I'm a beginner, and I have the following code below.
from sklearn.naive_bayes import GaussianNB
from sklearn.decomposition import PCA
pca = PCA()
model = GaussianNB()
steps = [('pca', pca), ('model', model)]
pipeline = Pipeline(steps)
cv = StratifiedShuffleSplit(n_splits=5, test_size=0.2, random_state=42)
modelwithpca = GridSearchCV(pipeline, param_grid= ,cv=cv)
modelwithpca.fit(X_train,y_train)
This is a local testing, what I'm trying to accomplish is,
i. Perform PCA on the dataset
ii. Use Gaussian Naive Bayes with only the default parameters
iii.

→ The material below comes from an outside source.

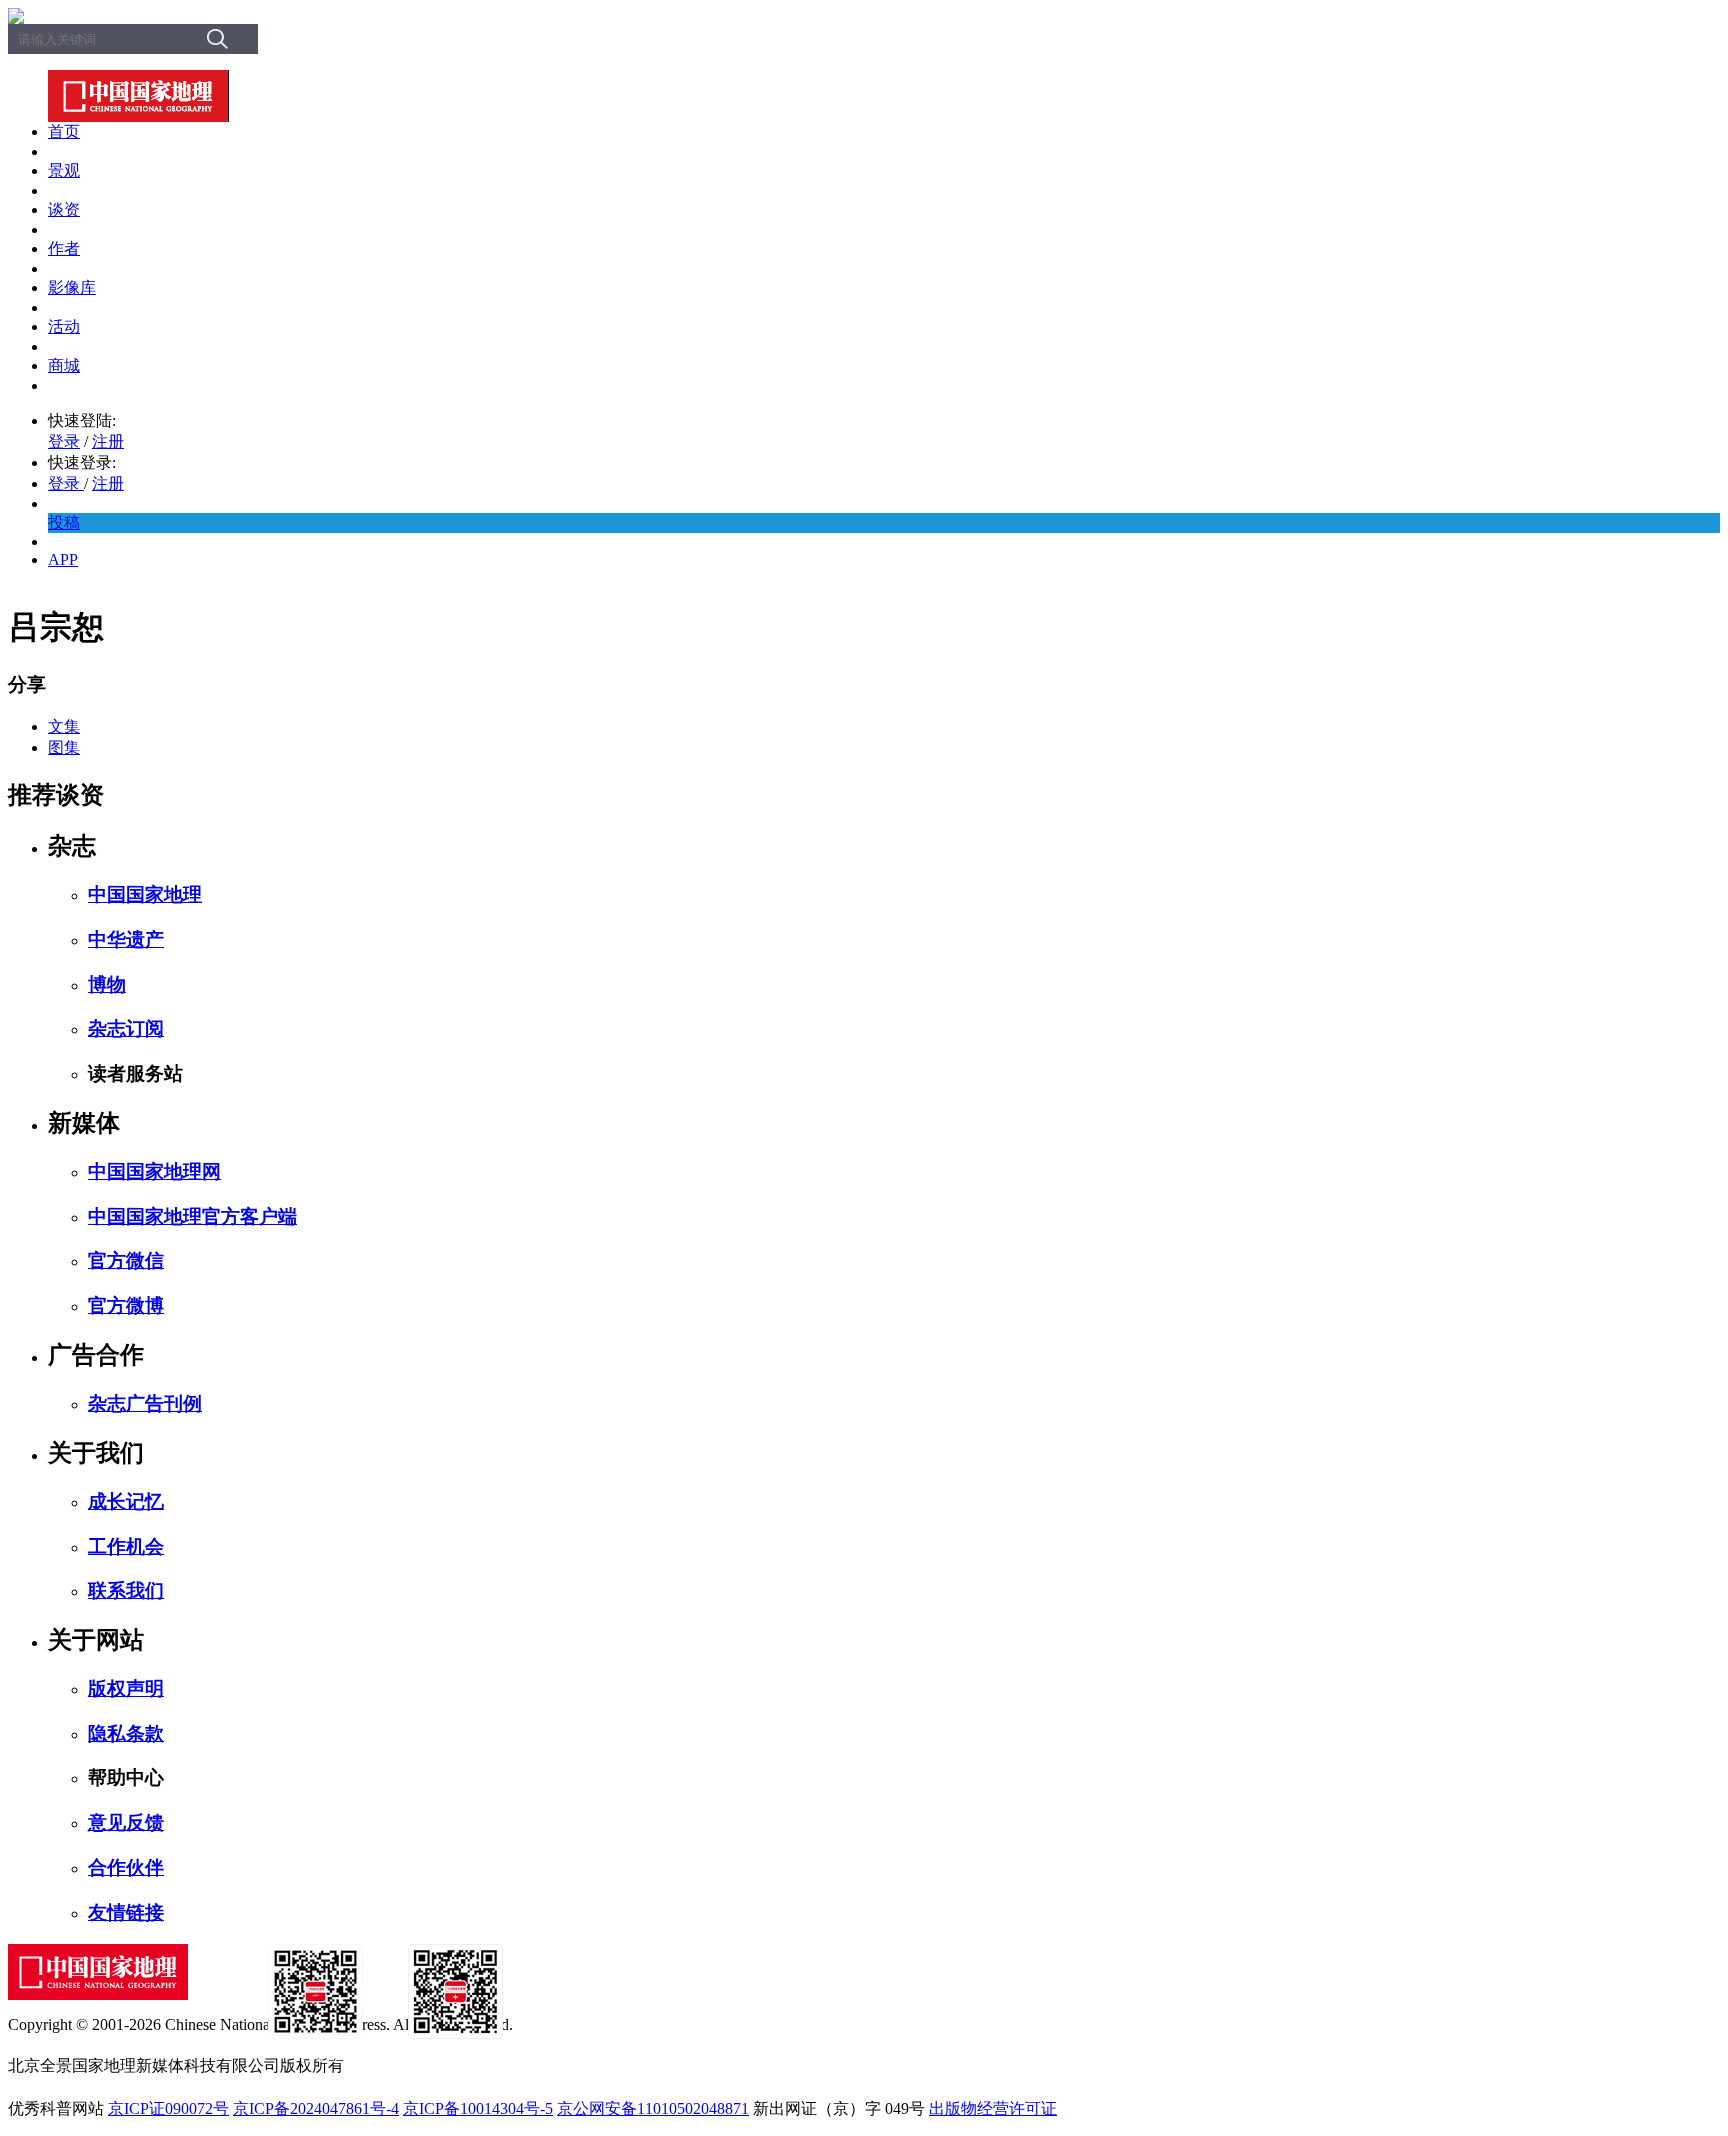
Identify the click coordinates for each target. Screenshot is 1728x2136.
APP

Use StratifiedShuffleSplit
So in the end I want the above steps to be carried over to another function that dumps the classifier, the dataset and the feature list to test for performance.
dump_classifier_and_data(modelwithpca, dataset, features)
In the param_grid part, I don't want to test any list of parameters. I just want to have the default parameters used in Gaussian Naive Bayes if that makes sense. What do I change?
Also should there be any changes as to how I instantiate the classifier objects?
The purpose of GridSearchCV
is to test with different parameters for at least one thing in your pipeline (if you don't want to test for different parameters you don't need to use GridSearchCV
).
So, in general, if you want let's say to test for different PCA
n_components
.
The format to use a pipeline with GridSearchCV
would be the following:
gscv = GridSearchCV(pipeline, param_grid={'{step_name}__{parameter_name}': [possible values]}, cv=cv)
e.g.:
# this would perform cv for the 3 different values of n_components for pca
gscv = GridSearchCV(pipeline, param_grid={'pca__n_components': [3, 6, 10]}, cv=cv)
If you use GridSearchCV
to tune PCA
as above, this of course would mean that your model would have the default values.
If you don't need parameter tuning then GridSearchCV
is not the way to go, since using the default parameters of your model for GridSearchCV like this, will only produce a parameter grid with one combination, so it would be like just performing only CV. It wouldn't make sense to do it like this - if I have understood your question correctly:
from sklearn.naive_bayes import GaussianNB
from sklearn.decomposition import PCA
from sklearn.pipeline import Pipeline
pca = PCA()
model = GaussianNB()
steps = [('pca', pca), ('model', model)]
pipeline = Pipeline(steps)
cv = StratifiedShuffleSplit(n_splits=5, test_size=0.2, random_state=42)
# get the default parameters of your model and use them as a param_grid
modelwithpca = GridSearchCV(pipeline, param_grid={'model__' + k: [v] for k, v in model.get_params().items()}, cv=cv)
# will run 5 times as your cv is configured
modelwithpca.fit(X_train,y_train)
Hope this helps, good luck!